From the Undergraduate Summer Research Program to a Rhodes Scholarship

Uljad Berdica

Undergraduate Uljad Berdica won a Rhodes Scholarship for research done in Assistant Professor Chen Feng's AI4CE Lab

Uljad Berdica is fond of a quote from Alfred North Whitehead, the author of the 1911 volume An Introduction to Mathematics: “Civilization advances by extending the number of important operations which we can perform without thinking about them,” Whitehead wrote, and that sentiment has deeply informed Berdica’s own work and goals. “I want to make things easier for other researchers by creating tools that will allow them to do their jobs more efficiently,” he explains, “and to help spark new paradigms and ideas.”

Later this year he’ll be furthering that mission at Oxford University thanks to winning a Rhodes Scholarship, a prestigious award offered each year to only about 100 students from around the globe.

“Uljad is an NYU Abu Dhabi student who has worked with my research group here at NYU Tandon since 2020, both remotely and in-person,” Assistant Professor Chen Feng says. “I am not surprised that he has received an honor as rare and coveted as the Rhodes given the quality of his research.”

Chen’s lab seeks to advance fundamental automation and intelligence technologies like robot vision and machine learning, while addressing the challenges of applying them to civil and mechanical engineering domains, and Berdica’s work there included a 2020 project to improve the process of mobile 3D printing, an emerging technology that overcomes the inherent disadvantages of classic static 3D printing. “Simulating manufacturing processes has become increasingly necessary, as they provide a systematic study of the possible issues and help minimize costs,” Berdica explains. “And simulating the process of 3D printing various types of materials and the integrity of the resulting structure is of paramount importance. Our work aims to combine existing simulation software with remeshing algorithms and more efficient integration schemes to optimize computational cost and provide a useful tool for future development.”

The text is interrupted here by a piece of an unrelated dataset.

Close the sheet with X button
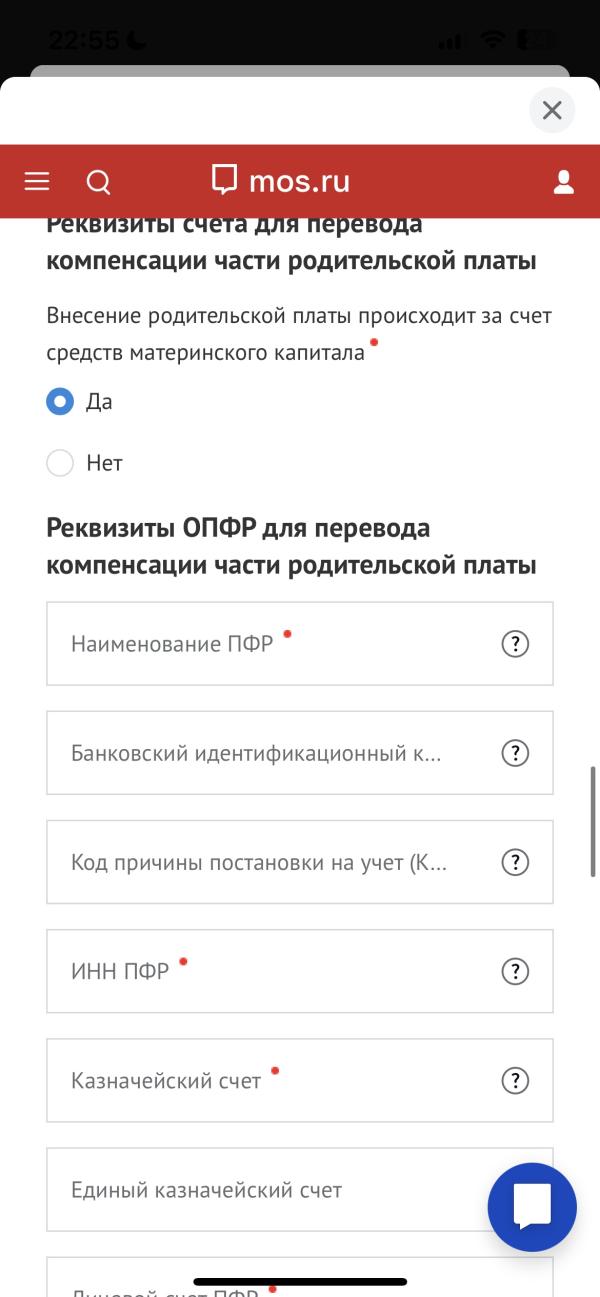 click(x=552, y=110)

The project, done as part of Tandon's Undergraduate Summer Research Program, which invites NYU students from campuses around the world to do high-level research in faculty labs, led to a publishable paper, “Mobile 3D Printing Robot Simulation with Viscoelastic Fluids,” which Berdica and his coauthors presented at the 2021 IEEE/RSJ International Conference on Intelligent Robots and Systems (IROS).

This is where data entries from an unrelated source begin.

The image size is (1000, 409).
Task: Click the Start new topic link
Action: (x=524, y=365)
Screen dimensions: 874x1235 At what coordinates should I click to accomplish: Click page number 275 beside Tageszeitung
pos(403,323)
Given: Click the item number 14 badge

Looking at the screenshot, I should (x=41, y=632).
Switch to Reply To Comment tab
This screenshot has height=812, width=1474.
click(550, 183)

Berdica — whose other areas of interest include algorithms for neuroimaging, the modeling of various biophysical processes, sensor programming for biomimicry, and microfluidics and full chain development of Point-of-Care medical devices--next collaborated with Chen on a project involving a neural network method for detecting dendritic spines, small protrusions in which most synapses are formed, making them major sites of structural changes in the brain and a possible key to understanding brain functions like memory formation and sensory refinement.

“Ultimately,” Berdica says, “I hope my work will be useful to those studying not just 3D printing and medical annotation, but a host of other topics.”